Stored items from a collection:
*** Block opens ***
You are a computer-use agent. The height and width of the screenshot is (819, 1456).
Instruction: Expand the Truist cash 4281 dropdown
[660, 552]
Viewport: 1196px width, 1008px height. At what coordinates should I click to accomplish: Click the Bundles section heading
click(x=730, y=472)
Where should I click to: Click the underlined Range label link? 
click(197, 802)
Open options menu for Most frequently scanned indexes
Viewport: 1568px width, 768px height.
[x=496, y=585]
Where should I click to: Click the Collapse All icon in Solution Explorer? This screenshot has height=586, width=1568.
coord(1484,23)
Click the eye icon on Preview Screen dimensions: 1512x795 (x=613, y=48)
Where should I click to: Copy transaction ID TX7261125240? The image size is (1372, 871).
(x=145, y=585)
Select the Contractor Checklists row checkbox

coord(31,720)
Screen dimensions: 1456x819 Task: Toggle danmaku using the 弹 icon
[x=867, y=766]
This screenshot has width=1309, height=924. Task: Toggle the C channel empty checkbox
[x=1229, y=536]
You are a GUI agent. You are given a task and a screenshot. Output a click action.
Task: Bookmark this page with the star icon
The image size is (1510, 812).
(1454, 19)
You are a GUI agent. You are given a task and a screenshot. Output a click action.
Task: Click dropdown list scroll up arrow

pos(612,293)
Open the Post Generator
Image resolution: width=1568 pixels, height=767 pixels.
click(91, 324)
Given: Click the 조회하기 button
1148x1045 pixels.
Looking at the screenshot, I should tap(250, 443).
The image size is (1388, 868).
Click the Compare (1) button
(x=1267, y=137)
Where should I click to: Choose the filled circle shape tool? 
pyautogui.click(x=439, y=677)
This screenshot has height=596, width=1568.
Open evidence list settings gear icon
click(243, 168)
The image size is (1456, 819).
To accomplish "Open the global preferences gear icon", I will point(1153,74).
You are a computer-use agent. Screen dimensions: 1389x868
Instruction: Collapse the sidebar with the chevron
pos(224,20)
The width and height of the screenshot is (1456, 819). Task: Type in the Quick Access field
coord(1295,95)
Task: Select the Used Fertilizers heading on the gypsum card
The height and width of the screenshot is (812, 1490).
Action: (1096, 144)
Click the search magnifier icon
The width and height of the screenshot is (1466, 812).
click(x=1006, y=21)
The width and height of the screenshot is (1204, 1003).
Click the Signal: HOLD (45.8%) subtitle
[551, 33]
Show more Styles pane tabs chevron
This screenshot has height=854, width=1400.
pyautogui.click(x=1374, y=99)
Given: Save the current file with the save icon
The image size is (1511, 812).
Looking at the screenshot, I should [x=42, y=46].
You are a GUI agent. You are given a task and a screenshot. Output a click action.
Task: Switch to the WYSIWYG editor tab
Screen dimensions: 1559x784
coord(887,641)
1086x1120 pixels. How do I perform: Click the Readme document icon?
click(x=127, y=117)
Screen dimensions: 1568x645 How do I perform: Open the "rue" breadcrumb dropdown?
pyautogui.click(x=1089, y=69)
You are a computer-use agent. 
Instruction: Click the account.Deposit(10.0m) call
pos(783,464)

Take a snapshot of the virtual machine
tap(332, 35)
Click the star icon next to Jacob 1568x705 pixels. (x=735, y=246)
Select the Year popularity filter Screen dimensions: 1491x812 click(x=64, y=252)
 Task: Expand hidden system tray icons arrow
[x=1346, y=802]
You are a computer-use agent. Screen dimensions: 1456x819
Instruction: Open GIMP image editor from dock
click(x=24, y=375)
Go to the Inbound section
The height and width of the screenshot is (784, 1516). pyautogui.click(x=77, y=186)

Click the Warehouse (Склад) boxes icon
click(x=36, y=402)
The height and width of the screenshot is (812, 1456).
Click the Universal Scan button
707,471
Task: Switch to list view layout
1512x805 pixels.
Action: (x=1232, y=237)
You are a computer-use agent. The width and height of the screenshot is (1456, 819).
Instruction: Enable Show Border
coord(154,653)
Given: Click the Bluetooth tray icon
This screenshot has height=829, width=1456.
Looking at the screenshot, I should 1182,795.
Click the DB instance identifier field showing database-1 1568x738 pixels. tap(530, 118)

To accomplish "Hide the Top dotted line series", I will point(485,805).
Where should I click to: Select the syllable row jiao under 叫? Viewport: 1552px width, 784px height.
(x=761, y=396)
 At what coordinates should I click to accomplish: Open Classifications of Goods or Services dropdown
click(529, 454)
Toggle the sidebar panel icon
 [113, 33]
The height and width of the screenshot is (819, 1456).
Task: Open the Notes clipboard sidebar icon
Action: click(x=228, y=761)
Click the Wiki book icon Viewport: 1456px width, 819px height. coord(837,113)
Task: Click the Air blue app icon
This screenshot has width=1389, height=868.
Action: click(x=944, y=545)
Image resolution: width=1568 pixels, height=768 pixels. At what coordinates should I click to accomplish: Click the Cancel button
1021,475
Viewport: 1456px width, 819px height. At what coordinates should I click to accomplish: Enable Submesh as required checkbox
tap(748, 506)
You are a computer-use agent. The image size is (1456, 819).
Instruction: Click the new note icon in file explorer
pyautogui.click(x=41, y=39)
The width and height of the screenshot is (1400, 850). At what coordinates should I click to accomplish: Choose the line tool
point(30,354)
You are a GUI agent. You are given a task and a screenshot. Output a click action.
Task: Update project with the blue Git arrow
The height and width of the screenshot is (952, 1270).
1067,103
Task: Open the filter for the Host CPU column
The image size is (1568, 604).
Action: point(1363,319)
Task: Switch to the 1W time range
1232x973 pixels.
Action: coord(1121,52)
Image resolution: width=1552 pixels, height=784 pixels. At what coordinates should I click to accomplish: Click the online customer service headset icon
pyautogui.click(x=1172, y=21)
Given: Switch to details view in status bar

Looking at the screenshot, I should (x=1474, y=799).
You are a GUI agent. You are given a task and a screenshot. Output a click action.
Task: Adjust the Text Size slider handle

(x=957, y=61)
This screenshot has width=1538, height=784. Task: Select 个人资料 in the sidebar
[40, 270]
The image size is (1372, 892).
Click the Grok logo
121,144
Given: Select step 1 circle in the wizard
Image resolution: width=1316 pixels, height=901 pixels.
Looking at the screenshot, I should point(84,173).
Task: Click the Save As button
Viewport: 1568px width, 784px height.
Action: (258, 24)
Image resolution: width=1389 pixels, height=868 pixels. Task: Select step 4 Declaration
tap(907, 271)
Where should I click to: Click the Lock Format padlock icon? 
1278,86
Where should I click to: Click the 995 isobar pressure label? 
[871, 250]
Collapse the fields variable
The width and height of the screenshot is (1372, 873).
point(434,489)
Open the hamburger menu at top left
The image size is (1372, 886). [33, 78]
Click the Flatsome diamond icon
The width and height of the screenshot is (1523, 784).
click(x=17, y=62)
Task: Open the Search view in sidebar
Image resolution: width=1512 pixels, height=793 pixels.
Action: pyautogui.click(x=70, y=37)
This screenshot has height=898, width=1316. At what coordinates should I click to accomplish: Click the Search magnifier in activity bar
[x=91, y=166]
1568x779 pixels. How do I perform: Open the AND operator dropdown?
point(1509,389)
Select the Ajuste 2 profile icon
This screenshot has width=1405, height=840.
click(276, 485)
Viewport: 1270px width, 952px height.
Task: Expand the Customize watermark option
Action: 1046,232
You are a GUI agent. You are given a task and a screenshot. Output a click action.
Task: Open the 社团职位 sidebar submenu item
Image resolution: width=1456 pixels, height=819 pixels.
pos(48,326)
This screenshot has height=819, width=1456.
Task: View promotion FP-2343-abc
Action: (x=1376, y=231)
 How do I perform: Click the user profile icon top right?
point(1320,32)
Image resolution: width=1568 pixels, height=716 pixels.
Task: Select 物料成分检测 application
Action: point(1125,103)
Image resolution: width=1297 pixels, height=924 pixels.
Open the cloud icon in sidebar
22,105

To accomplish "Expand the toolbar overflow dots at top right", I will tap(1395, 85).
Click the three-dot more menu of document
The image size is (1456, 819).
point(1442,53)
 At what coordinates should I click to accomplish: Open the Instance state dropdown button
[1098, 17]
*** Block closes ***
▶ **Exercise prompt**
Could you return the lines in the entries above that contain "filter"?

▶ **Finished exercise**
Select the Year popularity filter Screen dimensions: 1491x812 click(x=64, y=252)
Task: Open the filter for the Host CPU column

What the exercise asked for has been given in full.